At the beginning of March, the White House held an Opioid Summit to discuss the administration’s efforts to combat a growing national addiction crisis—one that claims the lives of 115 Americans every day—a rate of almost five people every hour.
The data available from the National Institute on Drug Abuse, or NIDA, paints an alarming picture: Anywhere from 20 percent to 30 percent of people prescribed painkillers abuse them. Nearly 10 percent of patients develop an “opioid use disorder.”
This is not a trend that started “on the streets,” but rather, in our homes.
In fact, the NIDA all but blames a seemingly complicit pharmaceutical industry on its homepage for the onset, starting with prescribing practices more than 20 years ago.
“In the late 1990s, pharmaceutical companies reassured the medical community that patients would not become addicted to prescription opioid pain relievers, and healthcare providers began to prescribe them at greater rates,” the site notes. “This subsequently led to widespread diversion and misuse of these medications before it became clear that these medications could indeed be highly addictive… overdose rates began to increase.”
This is not a finger wag at the pharmaceutical companies, or an attempt to shirk individual responsibility; however, in order to understand solutions, we must understand the nature of the problem, and be able to have an honest, de-stigmatized discussion about the state of affairs, what works and perhaps most importantly, what hasn’t.
Based on recently released recidivism statistics, it’s fair to say the California voters’ attempts with Proposition 47 have not significantly impacted drug-related crimes, which was the justification for the ballot measure that lessened the penalties for most drug offenses.
However, there is a danger in overcorrecting, or not addressing the problem where it lies.
In the lead-up to President Trump’s address this week, national media outlets splashed the headlines in response to memos between Trump and Attorney General Jeff Sessions that discussed federal prosecutors’ need to pursue the death penalty for drug trafficking.
While it’s true that executing drug dealers might cut down the recidivism rate, significantly, for such convictions, it’s also important to remember that such a penalty has been on the books since former President Bill Clinton signed the Violent Crime Control and Law Enforcement Act of 1994, which expanded the federal death penalty to include it as a certain punishment for trafficking crimes.
Now there are certain areas where the federal government needs to step up its response.
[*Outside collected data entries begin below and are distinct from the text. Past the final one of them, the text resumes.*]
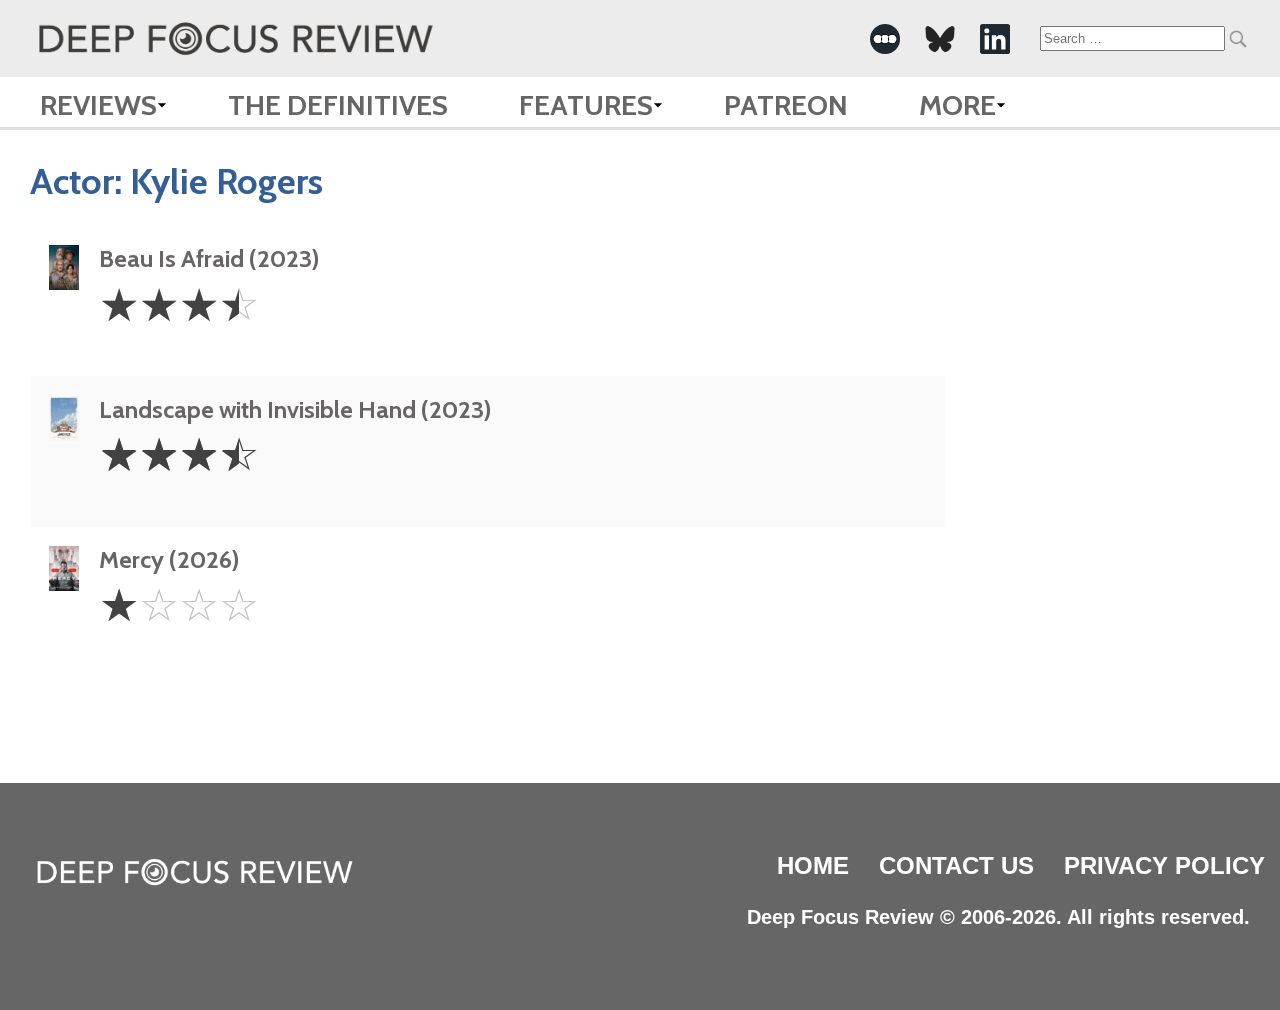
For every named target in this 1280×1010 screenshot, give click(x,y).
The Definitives (338, 105)
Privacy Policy (1164, 865)
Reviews (98, 105)
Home (813, 865)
The Veterans Administration, for example, can no longer be a willing partner in the overprescribing epidemic for those brave souls who have served our country. And to that end, the VA is now the first hospital system to release opioid-prescribing rates.
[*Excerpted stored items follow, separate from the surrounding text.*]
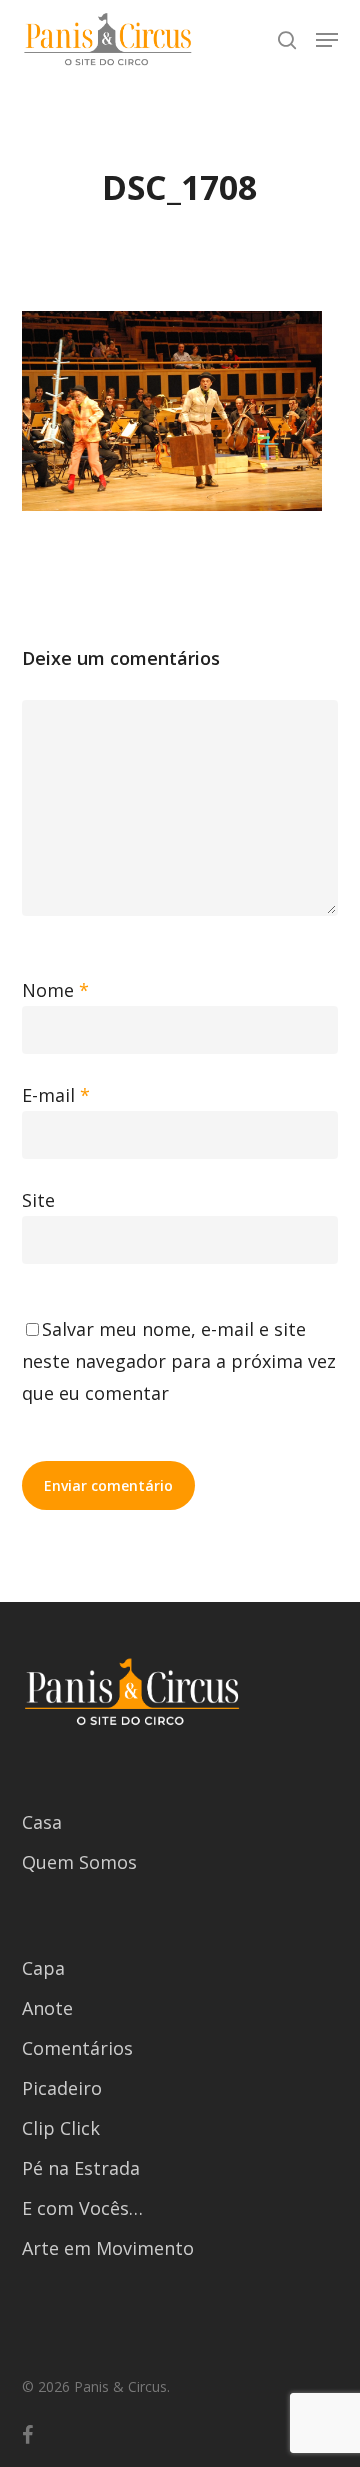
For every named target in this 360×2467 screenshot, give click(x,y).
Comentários (77, 2048)
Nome (55, 990)
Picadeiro (62, 2088)
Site (38, 1200)
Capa (43, 1968)
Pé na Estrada (81, 2168)
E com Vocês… (82, 2208)
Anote (47, 2008)
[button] (327, 40)
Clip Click (61, 2128)
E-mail (56, 1095)
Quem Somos (79, 1862)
Transparency is a critical first step. And the FDA is also looking at the appropriate ways it can address prescribing practices, according to Trump’s recently outlined plan on WhiteHouse.org.
But another thing to keep in mind: Community problems require community solutions.
Our local law enforcement agency has one of the most effective weapons we’ve seen, yet, the Juvenile Intervention Team, or J-Team.
This group of Santa Clarita Valley Sheriff’s Station officials spends all of its time tracking overdoses and drug addiction in our community. They seek to make connections to try and intervene with “at-risk” offenders at a young age.
They offer resources and help educate whenever they can.
And, when all else fails, they’re able to use enforcement as a means of discouraging addiction and drug dealing. This is the best way to attack the problem.
The Feds and California need to focus resources at the community level in other areas, where the greatest understanding of the problem is, and therefore the greatest chance for an impact through drug treatment, behavioral health and other such programs.
The belief that we can scare people away from drug use or addiction is an antiquated notion that’s been ineffective for at least 20 years at the federal level.
We need to support local law enforcement in its efforts on all fronts to combat this terrible problem. That’s where the emphasis needs to be in order to make a difference.